**Exercise goal**
From the data below, retype exactly the lines starting with the one that contains "Task: Open the Twitter icon link" and ending with the one that contains "Untick the confirm settings and risk checkbox", both included.

Data records:
== Segment start ==

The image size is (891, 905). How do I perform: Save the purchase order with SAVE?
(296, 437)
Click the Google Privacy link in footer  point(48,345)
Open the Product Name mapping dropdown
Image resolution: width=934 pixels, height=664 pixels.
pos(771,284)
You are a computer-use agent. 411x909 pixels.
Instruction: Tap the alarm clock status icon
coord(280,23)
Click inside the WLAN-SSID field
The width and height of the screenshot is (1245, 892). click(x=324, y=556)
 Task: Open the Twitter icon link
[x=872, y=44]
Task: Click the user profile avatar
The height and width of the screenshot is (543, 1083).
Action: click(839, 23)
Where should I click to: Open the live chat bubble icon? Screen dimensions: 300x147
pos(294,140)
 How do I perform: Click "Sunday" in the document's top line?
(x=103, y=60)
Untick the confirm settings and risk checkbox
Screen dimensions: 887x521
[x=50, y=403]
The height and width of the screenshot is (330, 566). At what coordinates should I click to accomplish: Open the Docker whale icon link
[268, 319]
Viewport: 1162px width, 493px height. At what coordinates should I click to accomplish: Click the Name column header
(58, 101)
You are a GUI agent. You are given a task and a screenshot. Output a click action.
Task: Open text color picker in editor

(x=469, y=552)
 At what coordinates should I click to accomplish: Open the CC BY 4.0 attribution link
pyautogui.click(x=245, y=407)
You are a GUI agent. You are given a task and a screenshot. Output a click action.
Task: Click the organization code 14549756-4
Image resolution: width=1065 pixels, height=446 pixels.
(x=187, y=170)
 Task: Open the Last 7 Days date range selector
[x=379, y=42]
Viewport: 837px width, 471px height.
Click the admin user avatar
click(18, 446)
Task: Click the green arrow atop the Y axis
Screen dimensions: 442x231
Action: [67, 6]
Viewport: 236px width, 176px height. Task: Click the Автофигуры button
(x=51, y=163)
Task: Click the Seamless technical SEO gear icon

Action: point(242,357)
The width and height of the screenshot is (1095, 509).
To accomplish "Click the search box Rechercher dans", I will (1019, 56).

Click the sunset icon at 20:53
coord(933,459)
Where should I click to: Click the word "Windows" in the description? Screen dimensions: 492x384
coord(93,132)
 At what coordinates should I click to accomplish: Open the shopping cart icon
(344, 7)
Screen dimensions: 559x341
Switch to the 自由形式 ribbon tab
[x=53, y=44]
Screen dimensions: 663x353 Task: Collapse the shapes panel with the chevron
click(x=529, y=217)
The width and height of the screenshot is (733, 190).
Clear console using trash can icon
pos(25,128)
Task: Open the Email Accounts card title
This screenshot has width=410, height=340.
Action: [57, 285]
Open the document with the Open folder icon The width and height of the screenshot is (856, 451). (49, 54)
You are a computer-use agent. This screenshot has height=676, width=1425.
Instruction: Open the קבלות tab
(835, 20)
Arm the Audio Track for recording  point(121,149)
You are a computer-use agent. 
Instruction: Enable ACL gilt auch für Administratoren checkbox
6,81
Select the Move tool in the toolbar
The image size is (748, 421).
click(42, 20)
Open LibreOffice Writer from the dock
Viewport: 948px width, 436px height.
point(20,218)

== Segment end ==

**Task result**
 Task: Open the Twitter icon link
[x=872, y=44]
Task: Click the user profile avatar
The height and width of the screenshot is (543, 1083).
Action: click(839, 23)
Where should I click to: Open the live chat bubble icon? Screen dimensions: 300x147
pos(294,140)
 How do I perform: Click "Sunday" in the document's top line?
(x=103, y=60)
Untick the confirm settings and risk checkbox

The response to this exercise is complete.